**Exercise details**
Find every line containing the string "agent" in the data below, and report how many there are, with no other words.

Supplied entries below:

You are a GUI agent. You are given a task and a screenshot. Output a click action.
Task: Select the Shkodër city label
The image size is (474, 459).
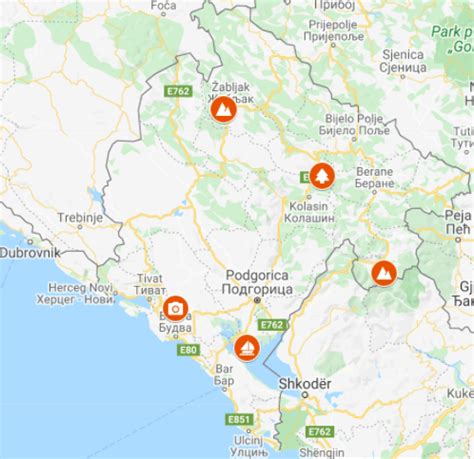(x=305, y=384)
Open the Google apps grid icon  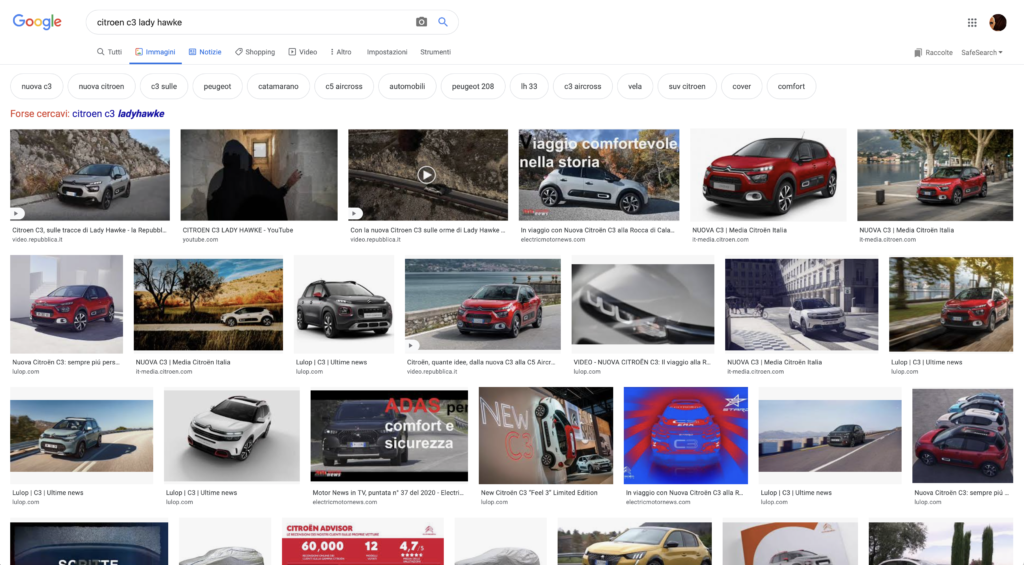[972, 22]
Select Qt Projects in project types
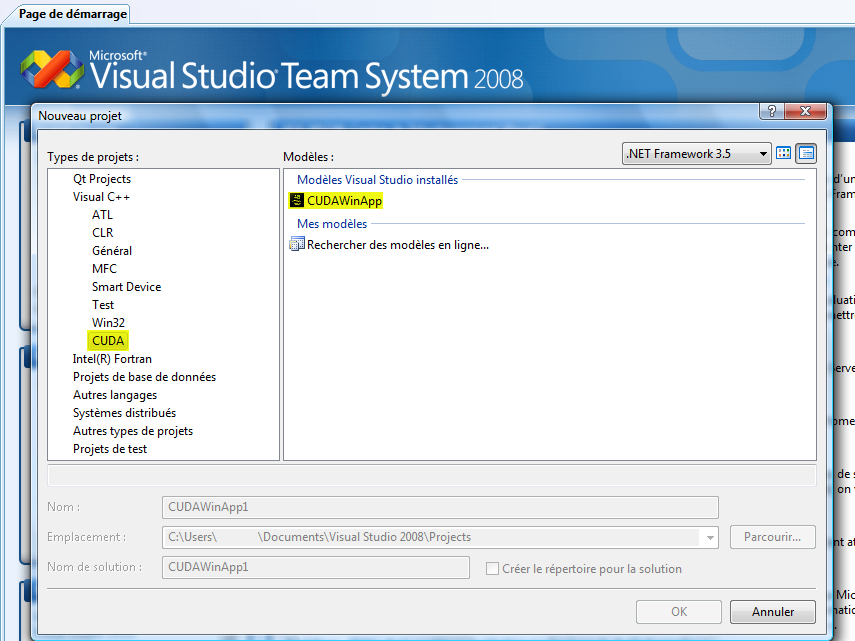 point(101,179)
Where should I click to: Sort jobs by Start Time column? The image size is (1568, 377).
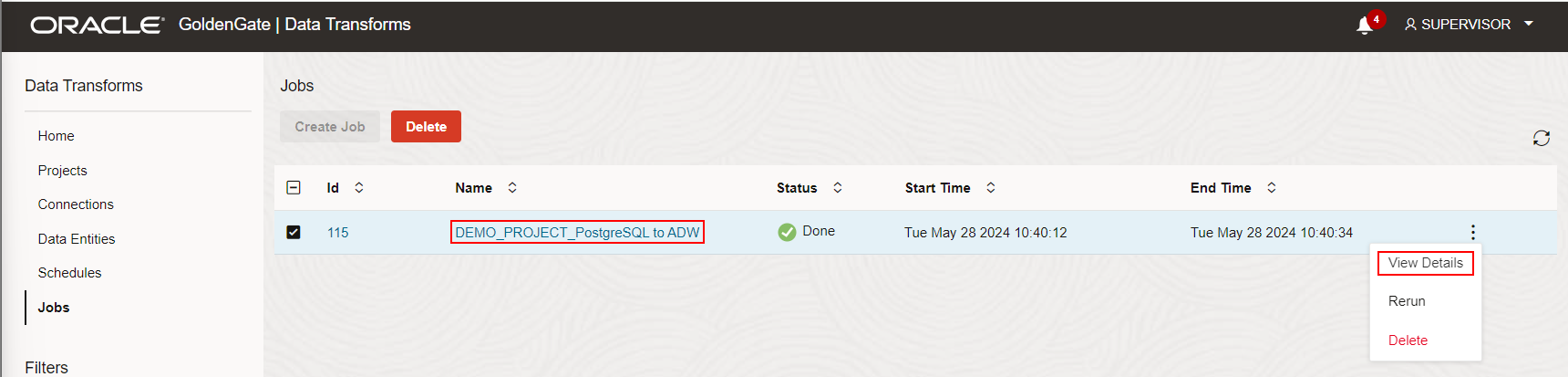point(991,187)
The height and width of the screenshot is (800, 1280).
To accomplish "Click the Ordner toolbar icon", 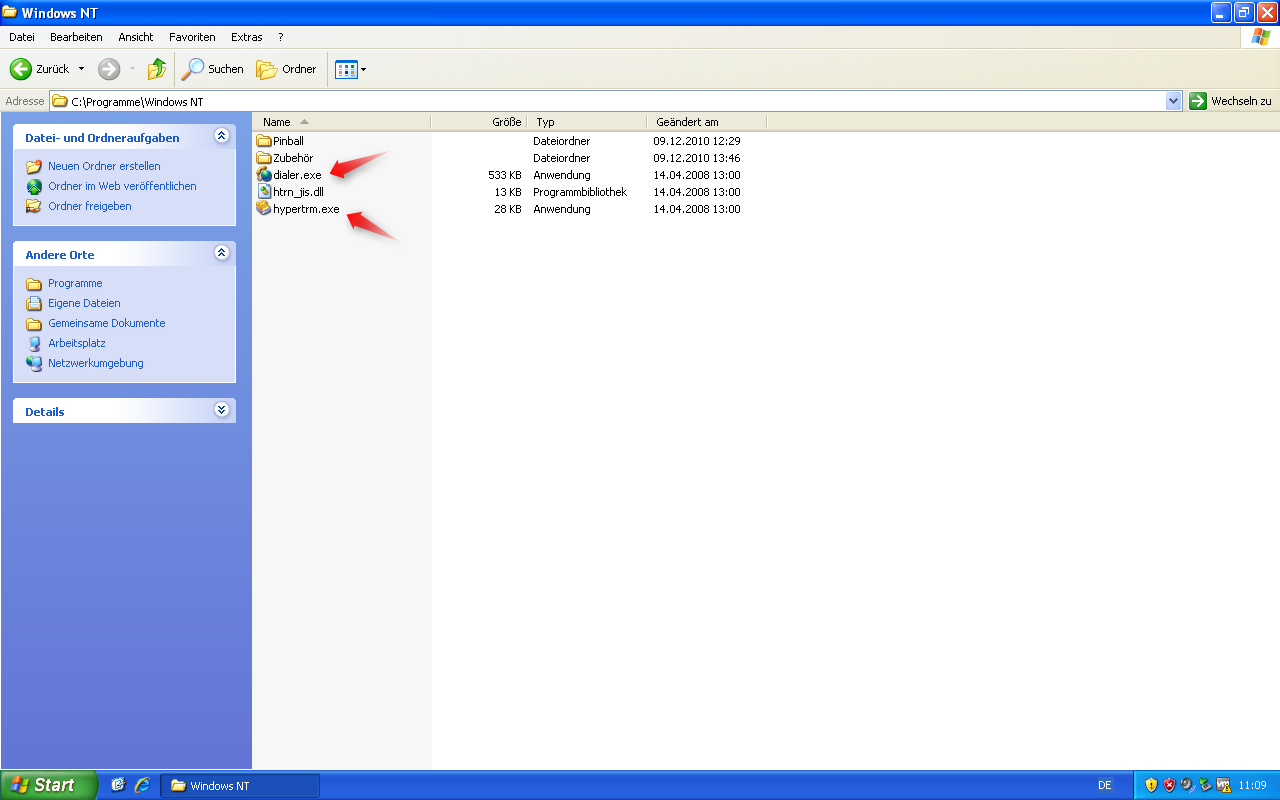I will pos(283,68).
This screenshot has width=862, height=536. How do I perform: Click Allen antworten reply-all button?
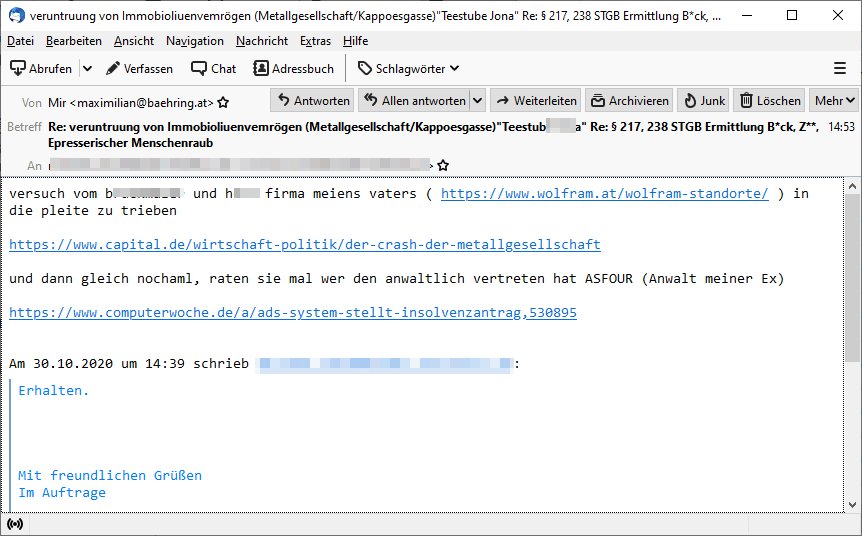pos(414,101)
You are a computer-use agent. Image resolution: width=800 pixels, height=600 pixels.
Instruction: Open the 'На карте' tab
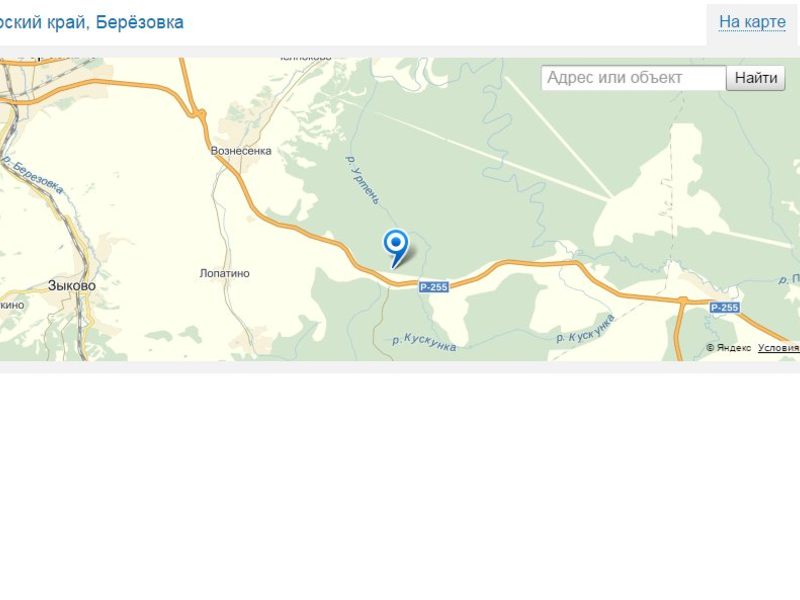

End of Supplied entries.

**Response**
2